Textauszug
Wolfenbüttel. Besonderen Besuch hatte der Einsatzzug des DRK Wolfenbüttel bei seinem jüngsten Zugdienst. Kriminalhauptkommissar Aldo Sigmund vom Kommissariat Wolfenbüttel referierte zur Eigensicherung von Einsatzkräften im Fall von Terror- und Amok-Ereignissen.
Es ist mucksmäuschenstill im Saal des Integrations- und Therapiezentrums am Exer, als Kriminalhauptkommissar Aldo Sigmund einen minutiösen Ablauf des Amoklaufs von Erfurt 2002 vorliest. Dabei erschoss ein ehemaliger Schüler elf Lehrer, eine Referendarin, eine Sekretärin und zwei Schüler eines Gymnasiums sowie einen Polizisten, der zu den ersten Einsatzkräften am Tatort gehörte. Etwa 25 Mitglieder des Einsatzzuges sind zum Vortrag über „Handlungsempfehlungen zur Eigensicherung für Einsatzkräfte bei Anschlägen“, kurz HEIKAT, gekommen und folgen den Ausführungen des erfahrenen Polizisten, der betont darauf hinweist, dass auch er und seine Kameraden im Fall von Anschlägen unter enormen Stress stehen werden. „Von uns hat bisher niemand ein solches Ereignis erlebt. Wir üben für den Ernstfall, genau wie ihr, aber das erfüllt nur einen Zweck – im Falle eines Falles handlungsfähig zu bleiben. Entscheidungen in Situationen treffen zu können, die noch keiner erlebt hat“, erläutert er.

Datensätze aus einer Datensammlung
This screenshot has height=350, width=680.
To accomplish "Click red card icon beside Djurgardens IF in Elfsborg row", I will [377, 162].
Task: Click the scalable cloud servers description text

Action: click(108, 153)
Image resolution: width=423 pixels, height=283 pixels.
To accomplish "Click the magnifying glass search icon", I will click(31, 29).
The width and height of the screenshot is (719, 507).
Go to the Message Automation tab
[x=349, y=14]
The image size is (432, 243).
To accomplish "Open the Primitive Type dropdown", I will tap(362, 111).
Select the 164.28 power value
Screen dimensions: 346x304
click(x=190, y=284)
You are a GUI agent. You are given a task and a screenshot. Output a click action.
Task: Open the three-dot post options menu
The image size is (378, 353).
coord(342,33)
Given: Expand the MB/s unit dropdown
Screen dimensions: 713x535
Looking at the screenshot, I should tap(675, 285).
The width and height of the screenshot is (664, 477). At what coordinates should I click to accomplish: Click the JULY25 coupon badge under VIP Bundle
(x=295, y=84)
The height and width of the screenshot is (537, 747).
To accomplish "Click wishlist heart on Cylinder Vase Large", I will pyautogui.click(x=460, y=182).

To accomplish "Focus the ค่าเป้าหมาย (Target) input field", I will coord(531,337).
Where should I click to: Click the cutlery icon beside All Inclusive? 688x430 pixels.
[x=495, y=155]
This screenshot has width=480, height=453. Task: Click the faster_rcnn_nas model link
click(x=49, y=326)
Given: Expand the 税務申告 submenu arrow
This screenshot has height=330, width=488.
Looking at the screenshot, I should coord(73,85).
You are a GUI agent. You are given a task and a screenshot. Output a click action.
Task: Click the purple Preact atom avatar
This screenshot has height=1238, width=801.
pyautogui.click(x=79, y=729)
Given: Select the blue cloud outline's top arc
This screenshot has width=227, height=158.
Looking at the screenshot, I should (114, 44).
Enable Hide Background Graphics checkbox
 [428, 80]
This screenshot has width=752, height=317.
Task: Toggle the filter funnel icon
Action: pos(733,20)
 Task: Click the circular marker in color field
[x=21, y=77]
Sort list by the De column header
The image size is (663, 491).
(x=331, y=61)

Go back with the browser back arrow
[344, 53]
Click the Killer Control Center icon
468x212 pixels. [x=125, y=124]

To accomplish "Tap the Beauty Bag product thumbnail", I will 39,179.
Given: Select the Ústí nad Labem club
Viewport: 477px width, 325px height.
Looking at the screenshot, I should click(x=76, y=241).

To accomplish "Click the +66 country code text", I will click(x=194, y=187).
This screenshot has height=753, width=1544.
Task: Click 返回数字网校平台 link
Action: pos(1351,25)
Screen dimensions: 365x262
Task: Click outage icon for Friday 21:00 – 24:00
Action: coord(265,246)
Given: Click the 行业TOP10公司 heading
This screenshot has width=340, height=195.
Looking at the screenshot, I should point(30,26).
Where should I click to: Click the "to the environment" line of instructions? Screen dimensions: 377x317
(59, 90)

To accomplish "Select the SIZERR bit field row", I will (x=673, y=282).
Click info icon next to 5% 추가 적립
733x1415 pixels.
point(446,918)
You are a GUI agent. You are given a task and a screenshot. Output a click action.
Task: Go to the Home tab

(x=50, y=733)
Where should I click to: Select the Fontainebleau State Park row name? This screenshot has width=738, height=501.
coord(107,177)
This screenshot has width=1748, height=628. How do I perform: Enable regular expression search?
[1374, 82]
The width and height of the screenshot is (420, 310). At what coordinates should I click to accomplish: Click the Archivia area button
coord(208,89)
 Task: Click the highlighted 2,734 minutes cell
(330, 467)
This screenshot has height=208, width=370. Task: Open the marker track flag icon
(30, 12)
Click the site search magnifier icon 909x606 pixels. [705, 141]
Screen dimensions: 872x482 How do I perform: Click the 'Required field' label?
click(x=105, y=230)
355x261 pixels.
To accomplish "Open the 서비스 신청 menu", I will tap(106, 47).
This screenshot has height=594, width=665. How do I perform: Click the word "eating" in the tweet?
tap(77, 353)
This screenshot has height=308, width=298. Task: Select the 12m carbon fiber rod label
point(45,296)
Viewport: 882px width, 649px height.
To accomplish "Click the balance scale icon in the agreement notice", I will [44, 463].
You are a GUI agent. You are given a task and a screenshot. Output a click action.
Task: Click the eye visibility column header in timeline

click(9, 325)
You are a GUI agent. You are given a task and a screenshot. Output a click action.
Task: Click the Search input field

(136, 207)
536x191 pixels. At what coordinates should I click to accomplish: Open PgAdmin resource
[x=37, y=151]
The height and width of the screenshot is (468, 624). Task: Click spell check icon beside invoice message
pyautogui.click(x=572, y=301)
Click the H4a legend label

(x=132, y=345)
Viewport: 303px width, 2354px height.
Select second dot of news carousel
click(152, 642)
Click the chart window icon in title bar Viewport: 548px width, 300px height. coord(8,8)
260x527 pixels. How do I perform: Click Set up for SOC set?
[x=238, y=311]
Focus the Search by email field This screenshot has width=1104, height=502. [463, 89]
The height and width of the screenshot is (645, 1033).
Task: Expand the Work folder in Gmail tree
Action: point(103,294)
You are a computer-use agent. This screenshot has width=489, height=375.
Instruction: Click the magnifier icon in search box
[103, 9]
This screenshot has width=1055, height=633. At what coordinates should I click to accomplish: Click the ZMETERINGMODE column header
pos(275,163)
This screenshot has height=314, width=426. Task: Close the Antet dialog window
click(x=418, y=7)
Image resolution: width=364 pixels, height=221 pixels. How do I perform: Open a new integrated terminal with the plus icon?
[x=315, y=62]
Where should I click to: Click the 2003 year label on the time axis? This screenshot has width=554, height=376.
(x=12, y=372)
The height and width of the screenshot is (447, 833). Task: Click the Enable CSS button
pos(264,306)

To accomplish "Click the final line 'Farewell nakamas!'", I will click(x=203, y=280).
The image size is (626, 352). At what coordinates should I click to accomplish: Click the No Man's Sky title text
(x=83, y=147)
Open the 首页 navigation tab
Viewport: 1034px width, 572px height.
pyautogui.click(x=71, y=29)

Aufgabe
Kannst du den Text oben über den HEIKAT-Vortrag beim DRK Wolfenbüttel vollständig und wortgetreu wiedergeben?

Antwort
Wolfenbüttel. Besonderen Besuch hatte der Einsatzzug des DRK Wolfenbüttel bei seinem jüngsten Zugdienst. Kriminalhauptkommissar Aldo Sigmund vom Kommissariat Wolfenbüttel referierte zur Eigensicherung von Einsatzkräften im Fall von Terror- und Amok-Ereignissen.
Es ist mucksmäuschenstill im Saal des Integrations- und Therapiezentrums am Exer, als Kriminalhauptkommissar Aldo Sigmund einen minutiösen Ablauf des Amoklaufs von Erfurt 2002 vorliest. Dabei erschoss ein ehemaliger Schüler elf Lehrer, eine Referendarin, eine Sekretärin und zwei Schüler eines Gymnasiums sowie einen Polizisten, der zu den ersten Einsatzkräften am Tatort gehörte. Etwa 25 Mitglieder des Einsatzzuges sind zum Vortrag über „Handlungsempfehlungen zur Eigensicherung für Einsatzkräfte bei Anschlägen“, kurz HEIKAT, gekommen und folgen den Ausführungen des erfahrenen Polizisten, der betont darauf hinweist, dass auch er und seine Kameraden im Fall von Anschlägen unter enormen Stress stehen werden. „Von uns hat bisher niemand ein solches Ereignis erlebt. Wir üben für den Ernstfall, genau wie ihr, aber das erfüllt nur einen Zweck – im Falle eines Falles handlungsfähig zu bleiben. Entscheidungen in Situationen treffen zu können, die noch keiner erlebt hat“, erläutert er.